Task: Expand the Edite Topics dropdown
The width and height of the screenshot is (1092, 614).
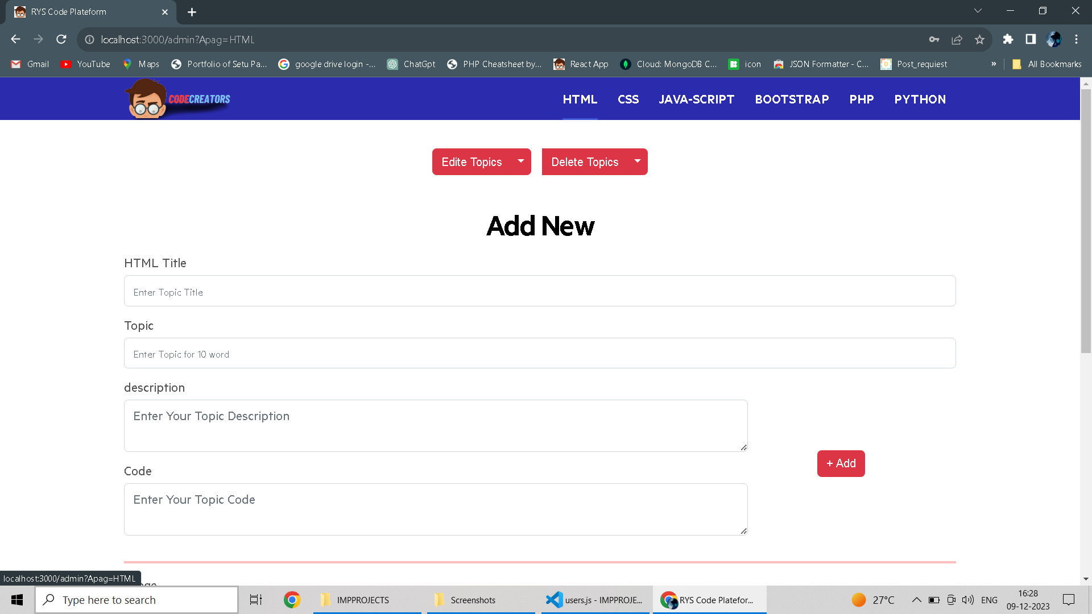Action: coord(520,161)
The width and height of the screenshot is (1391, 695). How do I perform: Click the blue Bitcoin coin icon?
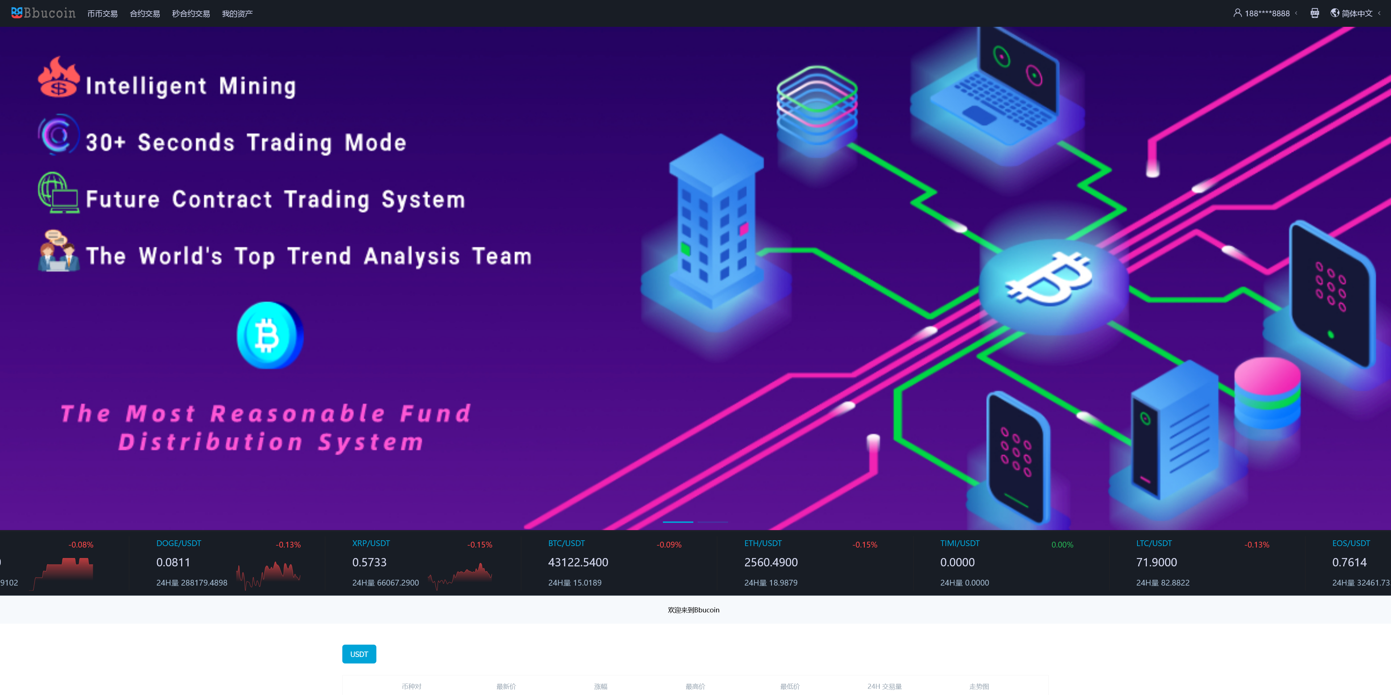point(269,335)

▶ Your task
The output should be the material above, copied exactly, without its pictures.

▶ Expected answer
Task: Expand the Edite Topics dropdown
The width and height of the screenshot is (1092, 614).
Action: coord(520,161)
The width and height of the screenshot is (1391, 695). How do I perform: Click the blue Bitcoin coin icon?
point(269,335)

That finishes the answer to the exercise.